[发明专利]基于天然纳米盘SMALP的His-tag键合型细胞膜色谱柱及其制备方法和应用

说明书

本发明公开了一种基于天然纳米盘SMALP的His‑tag键合型细胞膜色谱柱及其制备方法和应用，属于跨膜蛋白受体固定化工程技术领域。该方法首先水解苯乙烯马来酸酐共聚物得到SMA，将SMA增溶提取单个膜蛋白形成SMALP；接着制备乙烯砜键合硅胶，然后将乙烯砜键合硅胶与SMALP反应，膜蛋白上的His‑tag标签可特异性地与乙烯砜基发生共价键合反应，得到SMALP‑His‑tag键合型细胞膜固定相；最后将固定相通过湿法装柱得到细胞膜色谱柱。该方法制备的细胞膜色谱柱生物识别活性准确度高、蛋白活性位点朝向统一、与载体结合牢固，弥补了现有细胞膜色谱缺乏对蛋白的结构准确度和种类特异性控制的缺陷，提高了其生物识别的准确度、灵敏度和稳定性。

技术领域

本发明属于跨膜蛋白受体固定化工程技术领域，具体涉及一种基于天然纳米盘SMALP的His-tag键合型细胞膜色谱柱及其制备方法和应用。

背景技术

蛋白质-蛋白质或蛋白质-配体相互作用在生物识别研究中具有广泛应用需求，生物识别的应用大多依赖于生物活性分子的固定，蛋白质的生化特性或活性被转移到材料表面，从而允许其与选择性靶标相互作用，如表面等离子共振的蛋白芯片、亲和色谱法的生物大分子固定相等。蛋白的活性、位点取向、偶联稳定性直接影响生物识别的效果，因此，选择合理的蛋白质固定化策略至关重要。
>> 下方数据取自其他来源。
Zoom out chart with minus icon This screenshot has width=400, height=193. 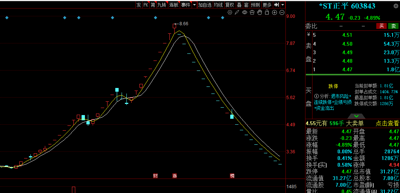click(x=282, y=13)
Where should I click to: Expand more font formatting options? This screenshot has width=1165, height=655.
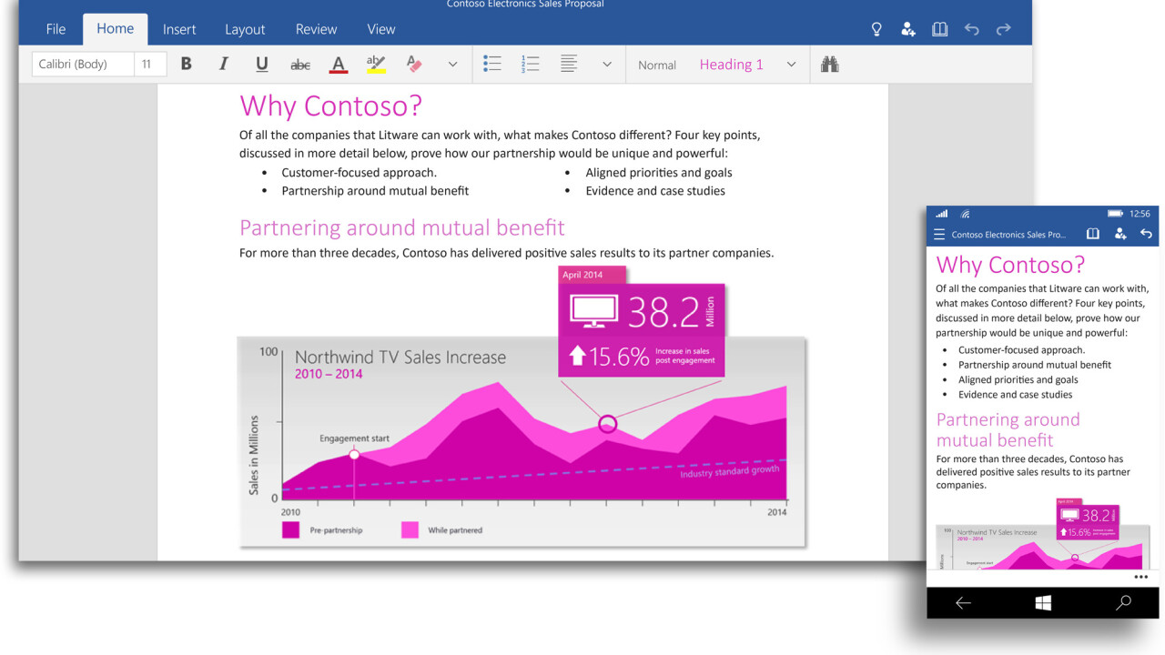(452, 65)
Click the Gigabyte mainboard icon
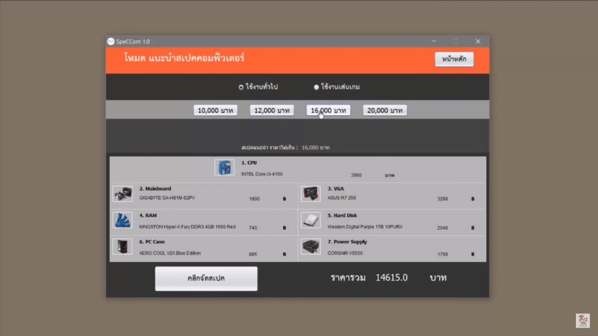This screenshot has width=598, height=336. [122, 194]
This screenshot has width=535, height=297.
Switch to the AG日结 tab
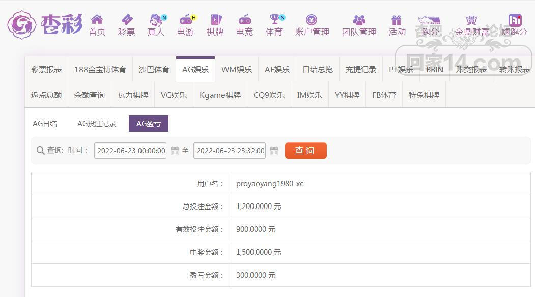click(x=45, y=123)

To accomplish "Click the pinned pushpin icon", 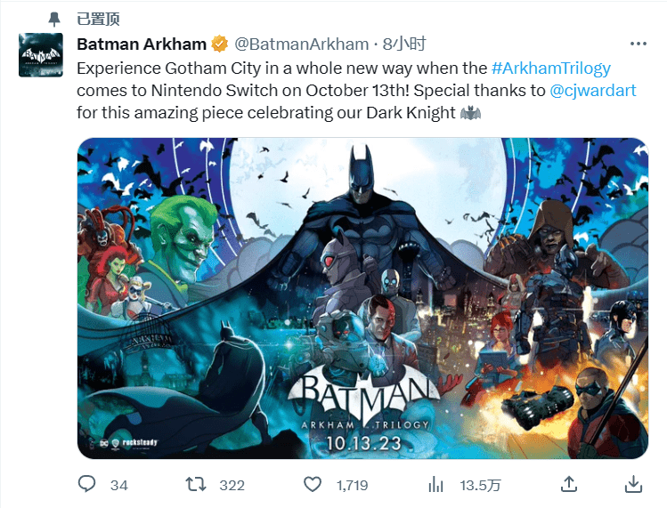I will [x=55, y=19].
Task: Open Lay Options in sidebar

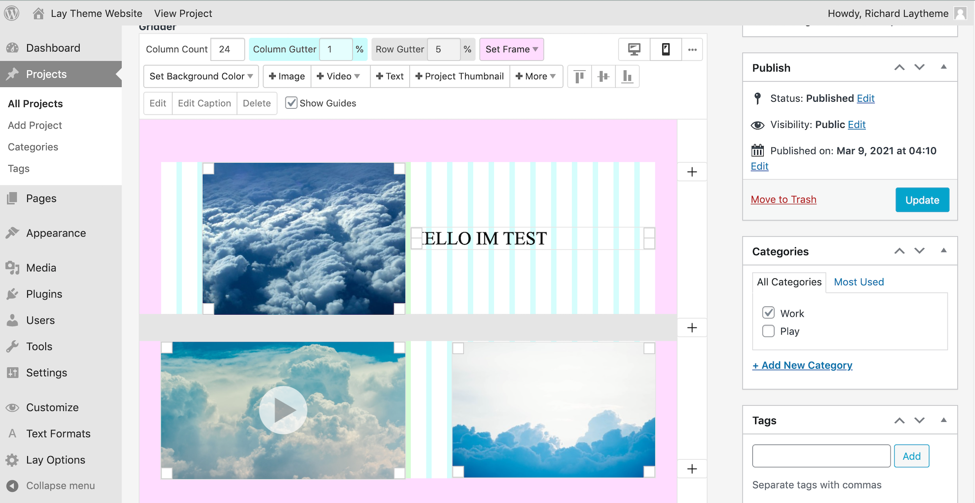Action: pyautogui.click(x=56, y=460)
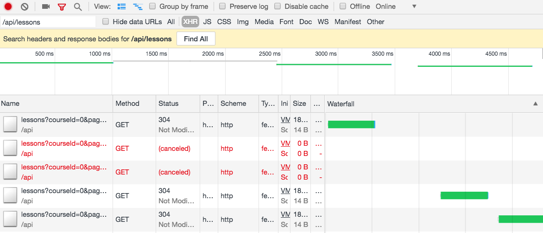
Task: Select the XHR filter type
Action: (189, 21)
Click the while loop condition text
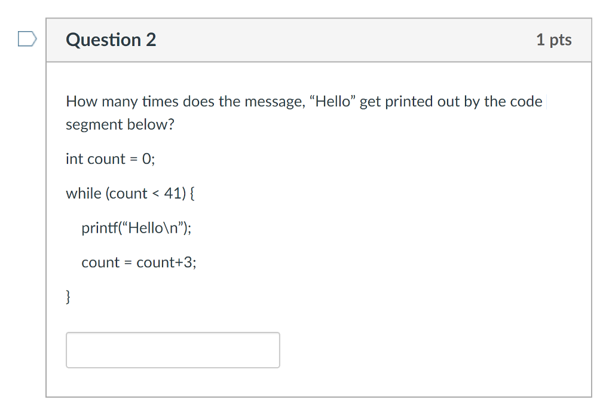The width and height of the screenshot is (612, 415). [130, 193]
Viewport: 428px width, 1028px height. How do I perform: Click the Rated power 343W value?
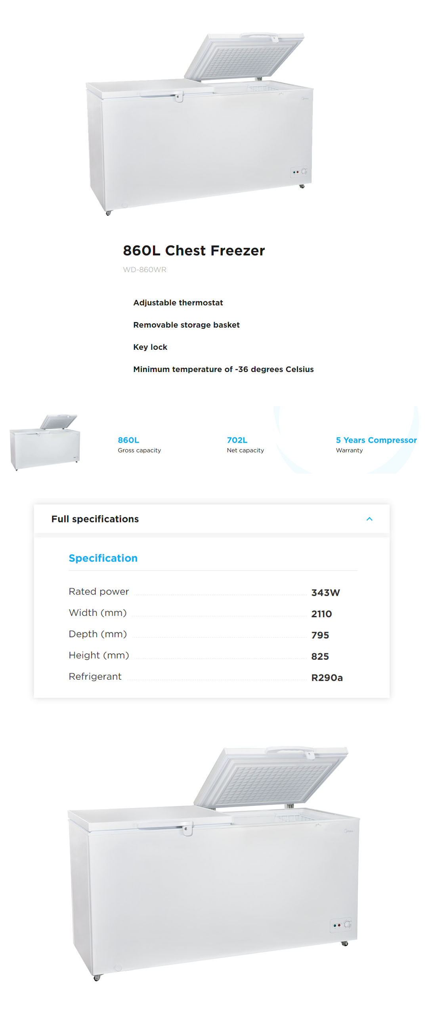click(325, 593)
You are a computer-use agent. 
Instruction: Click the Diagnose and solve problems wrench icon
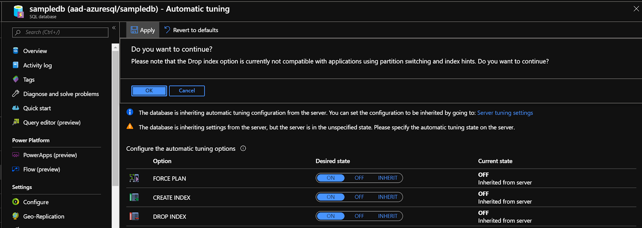16,94
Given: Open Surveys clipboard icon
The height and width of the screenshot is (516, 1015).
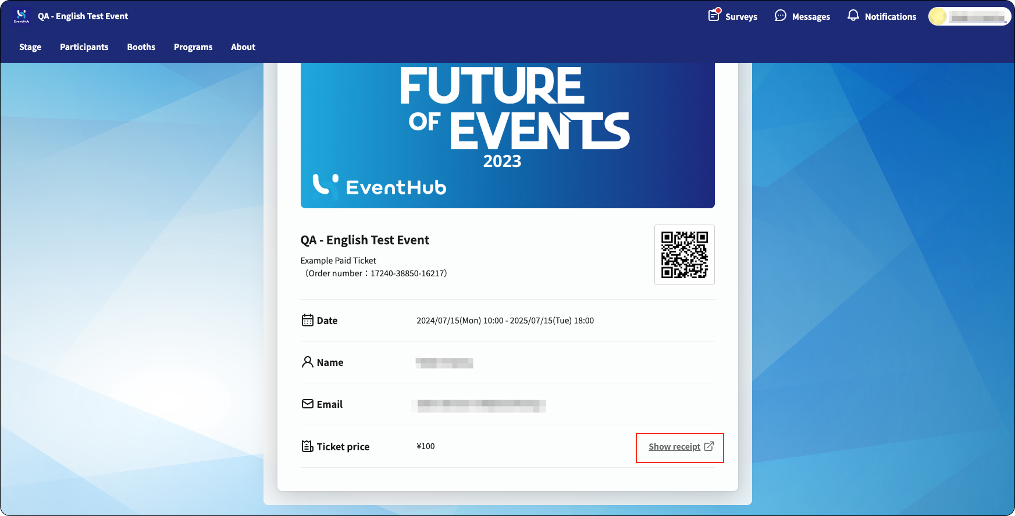Looking at the screenshot, I should 714,15.
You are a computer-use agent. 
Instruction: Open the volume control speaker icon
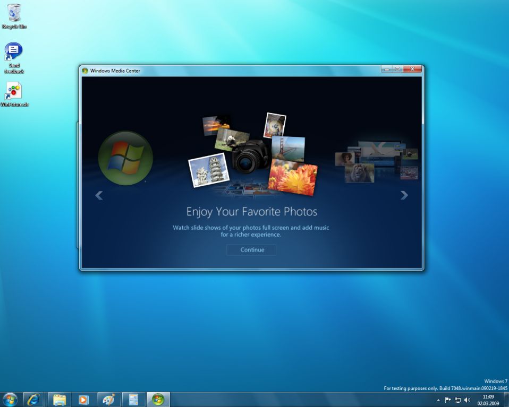pos(467,400)
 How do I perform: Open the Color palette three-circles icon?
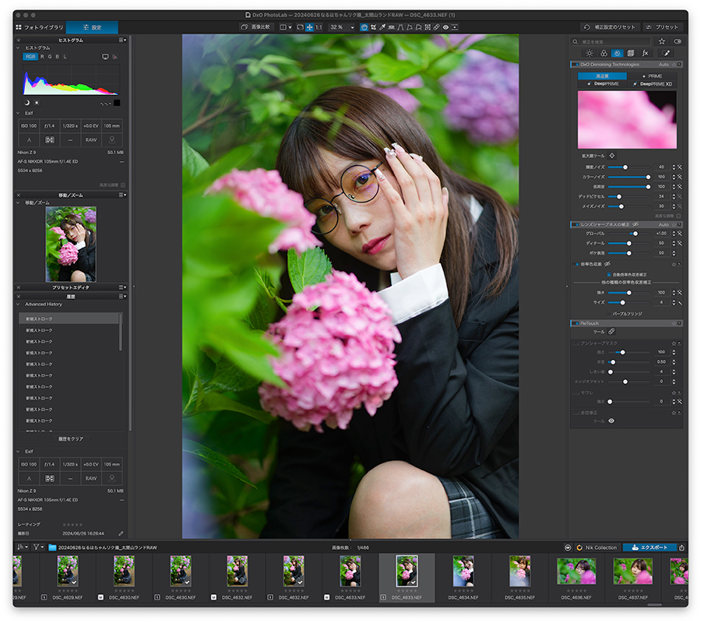tap(604, 53)
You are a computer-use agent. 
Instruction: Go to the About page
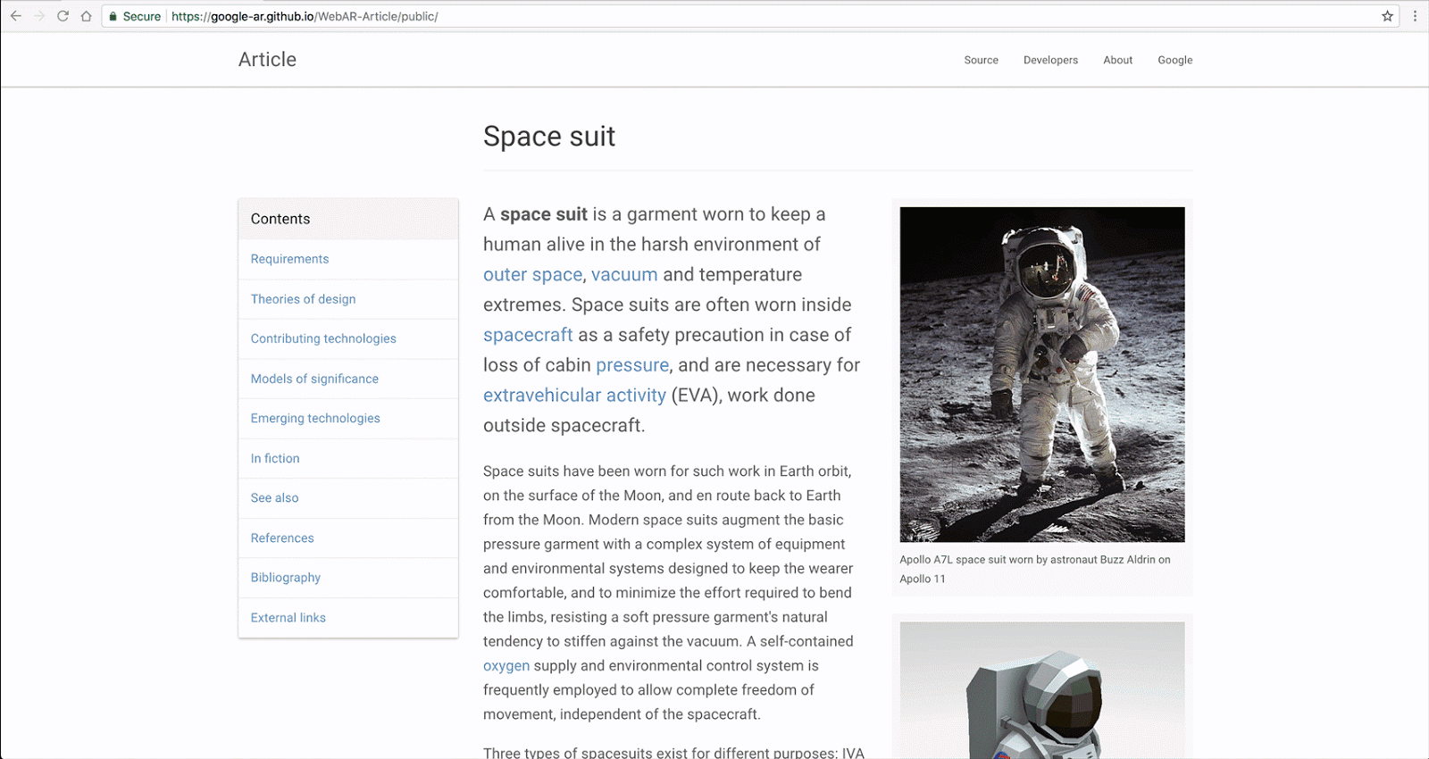1117,60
细胞膜色谱是一种将膜蛋白固定于固定相载体上的生物色谱分析技术，广泛应用于药物筛选、复杂体系活性组分识别、配体-受体相互作用研究等。细胞膜色谱技术常用的蛋白固定化策略有非共价吸附、位点非特异性化学键合、生物介导的固定化，然而目前的方法难以最大化兼顾蛋白活性、取向和偶联稳定性三个方面。其中，非共价吸附的蛋白结合可逆，造成蛋白易脱落；位点非特异性化学键合可发生在蛋白任意基团，蛋白取向随机使活性位点被掩蔽；生物介导的固定化使用的融合蛋白标签过大，表达过程中代谢负担高，干扰了目标蛋白活性。此外，目前吸附或键合到硅胶载体上的膜均为细胞膜片段，不可避免包含诸多非目标受体，尚未有一种方法实现种类单一的特异性膜蛋白的键合，这些缺陷的存在限制了细胞膜色谱生物识别的灵敏度和准确性。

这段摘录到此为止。